Major network incident at uksouth-1

Incident Report for Kuxo

Postmortem

Leadup

Describe the circumstances that led to this incident
Router 2 was started while Router 1 was in a memory snapshot (suspending the VM).

We were snapshotting the machine to revert to an old configuration, this was not routine maintenance and was a part of the effort to completely resolve incident #3.

Fault

Describe what failed to work as expected
Router 2 saw that Router 1 was down so started routing traffic, this is expected behaviour, then Router 1 exited it’s suspension and kept operating as if nothing happened.

Although Router 1 had a higher demotion level since it hadn’t reinitialised it’s interfaces (after it noticing it had lost time), it still entered MASTER mode on all VIPs.

Router 2 kept broadcasting as it’s demotion level was 0.

This caused traffic to be incorrectly routed.

Detection

Describe how the incident was detected

We lost connection to the VPN soon after starting the snapshot.

Root causes

Run a 5-whys analysis to understand the true causes of the incident

  • Router 2 and 1 did not correctly route traffic
  • Both routers were broadcasting they owned all VIPs
  • Routers not parsing CARP multicast requests properly
  • Further investigation required

Mitigation and resolution

What steps did you take to resolve this incident?

Rebooted Router 1, accessed vSphere, shut down Router 2.
Restored Router 2 and monitored CARP states as it restored.

Lessons learnt

What went well? What could have gone better?
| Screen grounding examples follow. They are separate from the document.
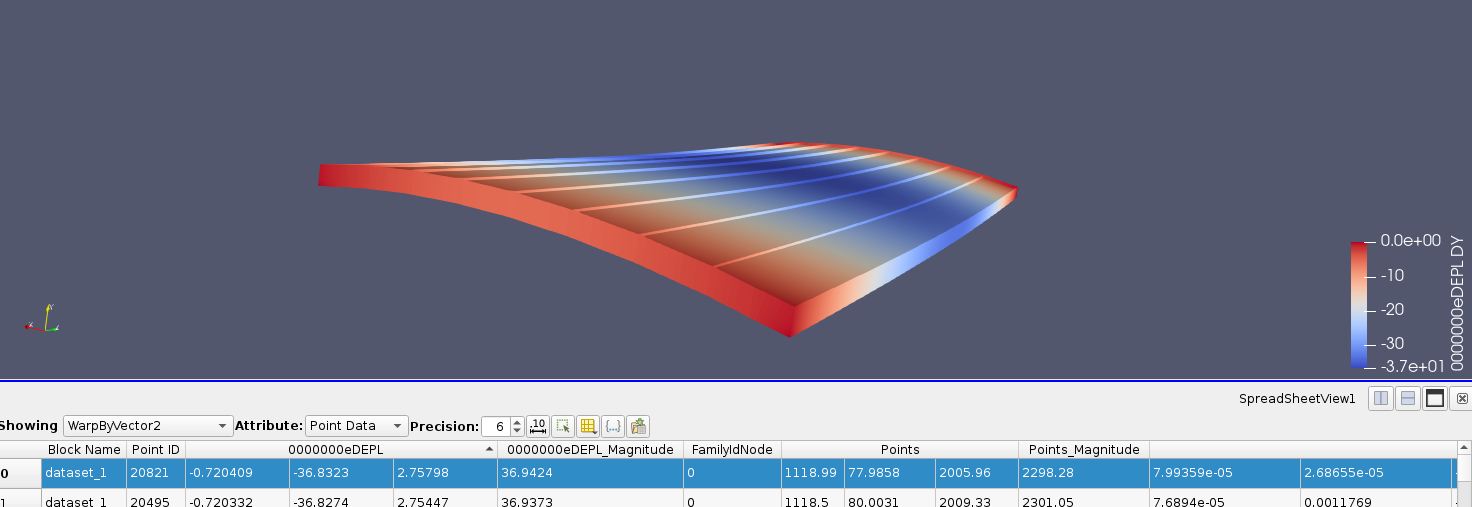Click the export spreadsheet icon
Image resolution: width=1472 pixels, height=507 pixels.
(638, 426)
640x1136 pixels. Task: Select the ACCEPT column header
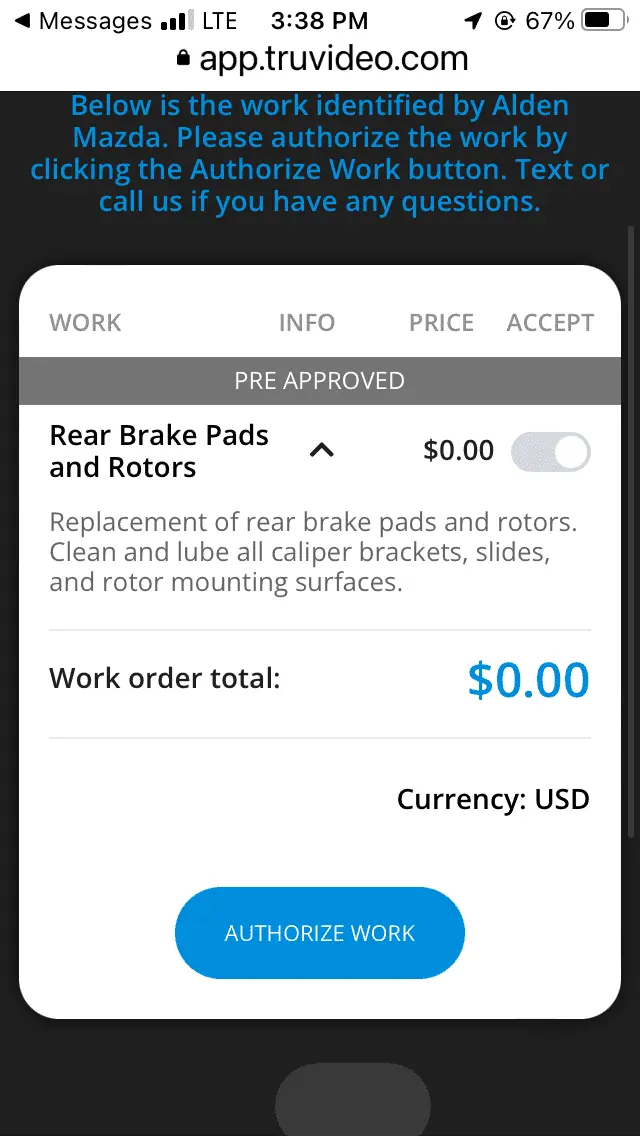pyautogui.click(x=550, y=323)
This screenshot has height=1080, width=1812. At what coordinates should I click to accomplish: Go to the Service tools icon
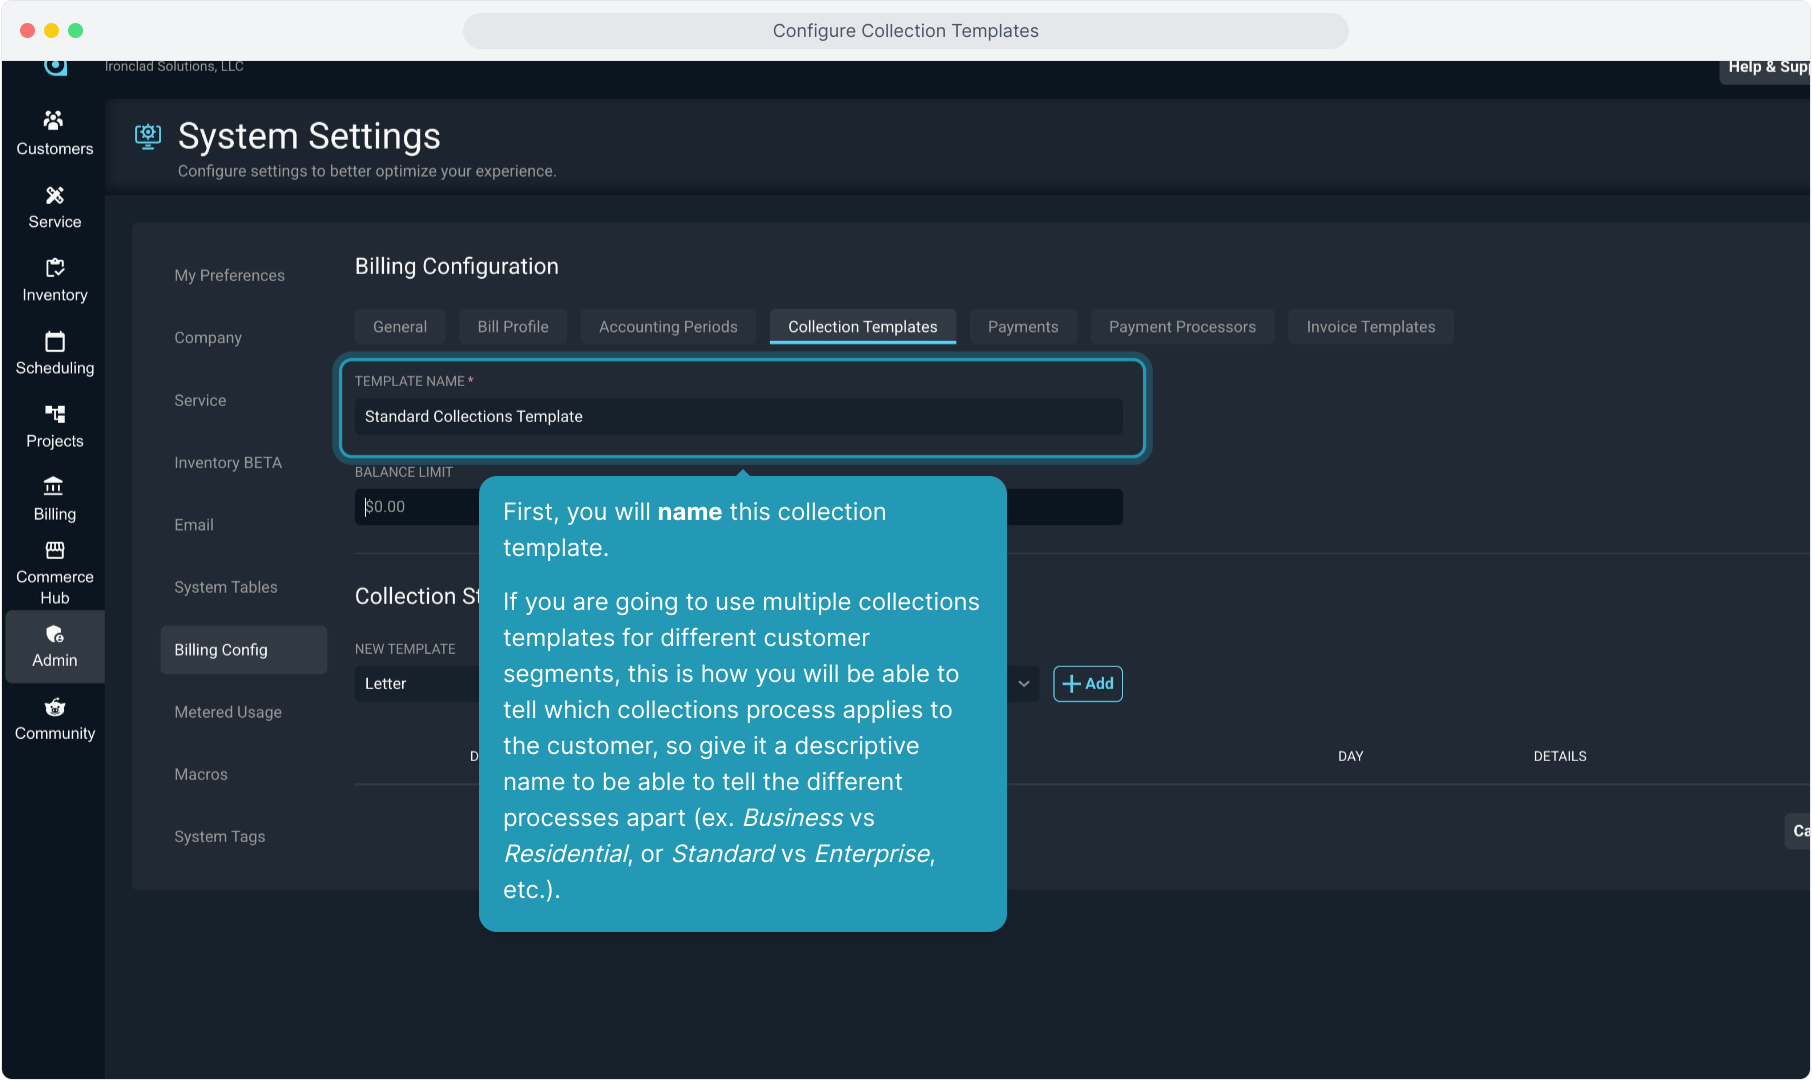(54, 195)
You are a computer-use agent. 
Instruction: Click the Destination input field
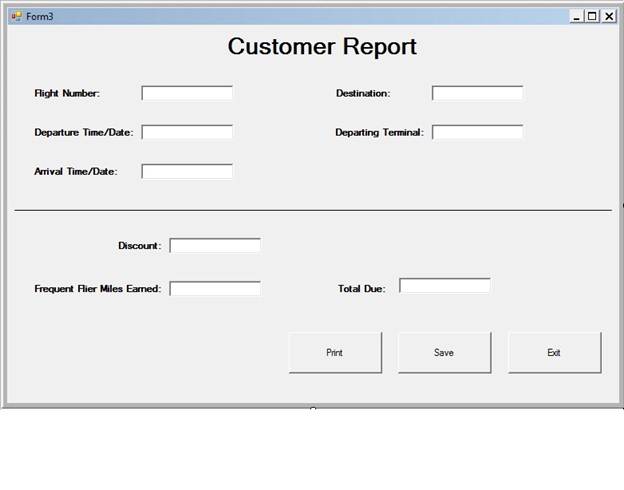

What else did you learn?

  • Our routers do not like memory snapshots!
  • All maintenance, including unscheduled and non-major should be broadcasted, no matter how small we believe it to be
  • Should seek more approval and a more steady review flow for network changes like this
  • Network change was made without direct confirmation from NOC lead during Shift 2, ensure clear communication and voices heard
Posted Mar 12, 2022 - 00:53 UTC

Resolved

This incident has been resolved.

We are in contact with VMware to investigate the root cause of the issue.
Posted Mar 11, 2022 - 23:38 UTC

Monitoring

A fix has been implemented and we are monitoring the results.
Posted Mar 11, 2022 - 23:37 UTC

Update

Basic networking and WAN has been restored
Posted Mar 11, 2022 - 23:36 UTC

Identified

The issue has been identified and a fix is being implemented.
Posted Mar 11, 2022 - 23:36 UTC

Investigating

During a routine virtual machine snapshot, virtual machines across our infrastructure and all hypervisors have became inaccessible.

All engineers are on deck now working to resolve the issue at hand.
Posted Mar 11, 2022 - 23:23 UTC
This incident affected: Sites (Kettering, UK (uksouth-1)) and Bare Metal Cloud (BMC) (Metal Networking Stack).